0F is where it starts getting difficult for me to stay warm without an additional heat source.
Lmao are you a penguin or something? Please tell me that you’re exaggerating to make a point and aren’t seriously saying that you’re capable of staying warm at -10°C (14°F) “without an additional heat source.”
I mean, I have clothes. Long underwear? Layers? Coats, gloves, hats, scarves?
They say you can always put on more clothes if you’re cold, but that’s not really true. Insulation adds bulk, and bulk reduces mobility. Around 0F is where I start to have real trouble wearing enough clothing to stay warm while still being able to perform the activity that has me outside in that weather. Somewhere around 0F, clothing doesn’t really cut it, and I need shelter or additional heat.
That’s a lot of moved goalposts to justify the weird temperature scale logic but okay.
You’ve essentially justified that 0F and 100F are what they are because some old people died when it was 100F (most people, including the old are perfectly fine at this temperature all around the world) and because you can manage at 0F while wearing a ton of layers and not need a heat source (do all old people manage to survive just fine at 10F or 20F by just putting on some layers?).
Either way, this pointless conversation had gone on for way too long. Have a good day! :)
maybe it’s a climate thing? Where do you live, here in ameica it’s quite literally the best way to describe it. We see swings below 0f at the coldest parts of the year, and upwards of 100+ in the hottest parts of the year.
So why not make the temperature go to the hottest? Let me guess, 0 isn’t the coldest either in America, right? It’s just so arbitrary, and pure cope to say it’s the best way to describe temperature.
All of them are. The decision to use water at all is completely arbitrary. Even Kelvin and Rankine are completely arbitrary: the “width” of the degrees is not defined by a physical factor, but relative to an entirely arbitrary concept.
100 is the imprecise average body temperature of the developer
That’s a myth. It’s no more true than the myth that it was the body temperature of horses, or that the scale was designed to reflect how humans experience the weather. (It happens to reflect how humans experience the weather, but this was an incidental characteristic and not the purpose for which the scale was designed.)
The Fahrenheit scale starts to make sense when you realize he was a geometrist. It turns out that a base-10 system of angular measurement objectively sucks ass, so the developer wasn’t particularly interested geometrically irrelevant numbers like “100”, but in geometrically interesting numbers like “180”. He put 180 degrees between the freezing and boiling points of water. (212F - 32F = 180F)
After settling on the “width” of his degree, he measured down to a repeatable origin point, which happened to be 32 of his degrees below the freezing point of water. He wanted a dial thermometer to point straight down in ice water, straight up in boiling water, and to use the same angular degrees as a protractor.

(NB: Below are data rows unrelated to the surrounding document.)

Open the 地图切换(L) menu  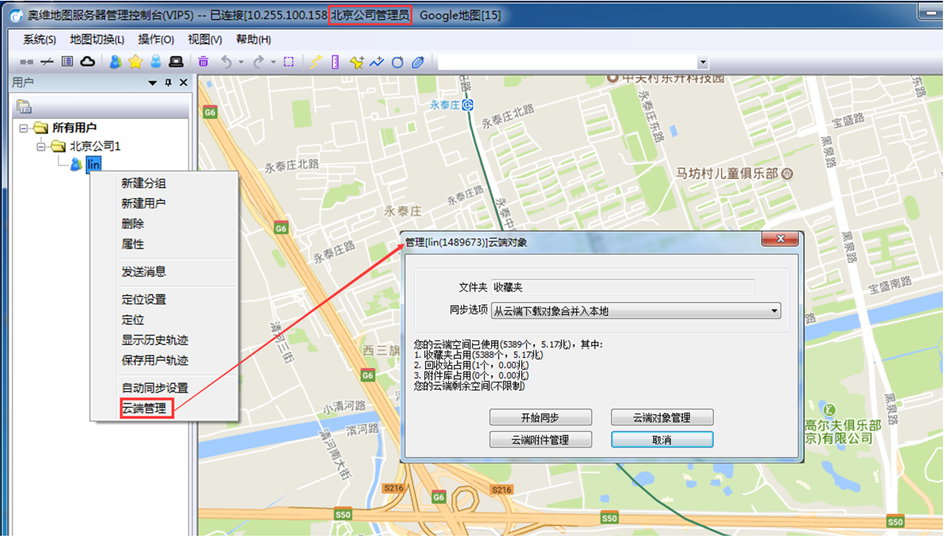(97, 40)
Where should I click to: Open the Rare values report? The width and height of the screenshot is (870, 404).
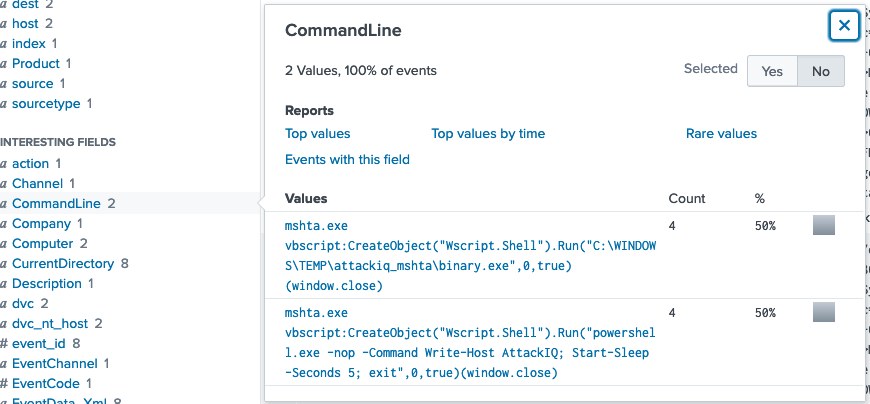point(721,133)
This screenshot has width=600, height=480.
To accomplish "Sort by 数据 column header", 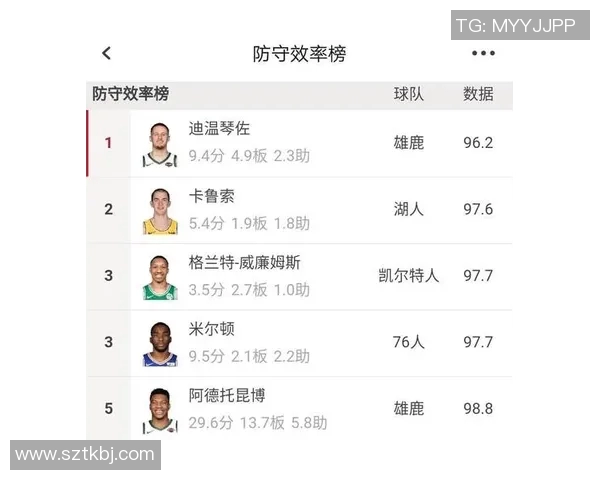I will (478, 94).
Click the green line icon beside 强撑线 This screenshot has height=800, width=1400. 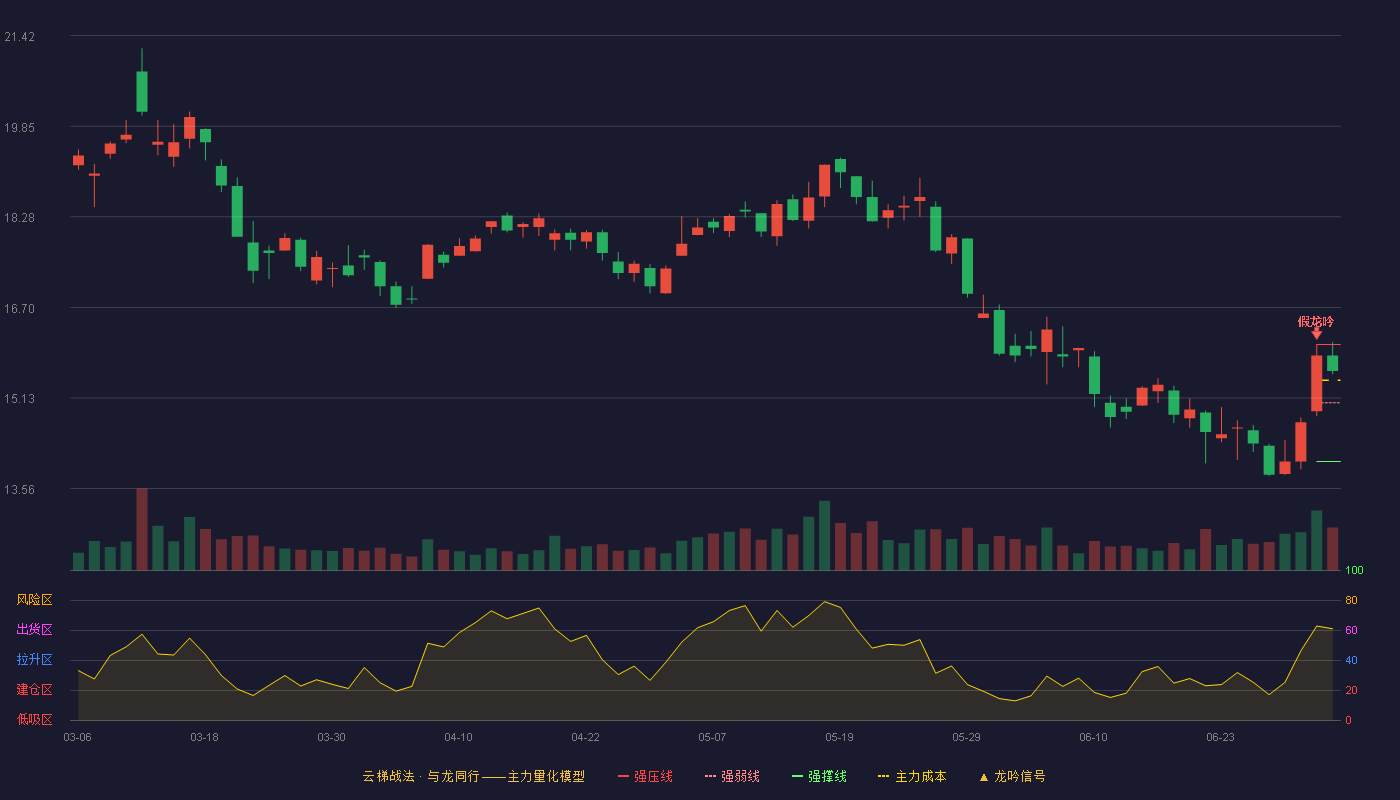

The calibration point he chose wasn’t the “freezing point” of the “random brine mixture”. The brine was water, ice, and ammonium chloride, which together form a frigorific mixture due to the phase change of the water. As the mixture is cooled, it resists getting colder than 0F due to the phase change of the water to ice. As it is warmed, it resists getting warmer than 0F due to the phase change of ice to water. (Obviously, it can’t maintain this relationship indefinitely. But so long as there is ice and liquid brine, the brine will maintain this temperature.) This makes it repeatable, in labs around the world.
And it wasn’t a “random” brine mixture: it was the coldest and most stable frigorific mixture known to the scientific community.
This criticism of Fahrenheit is borne of simple ignorance: people don’t understand how or why it was developed, and assume he was an idiot. He wasn’t. He had very good reasons for his choices.
That was a long way of saying what I said, you just don’t see faranheit as ludicrously out of date, while I (and most of the world) do. Live your life as you wish friend. It’s a random brine mixture. Maybe it was less random back then, but now it’s an arbitrary mixture of water and salts in arbitrary ratios. Deal with it. Fahrenheit sucks.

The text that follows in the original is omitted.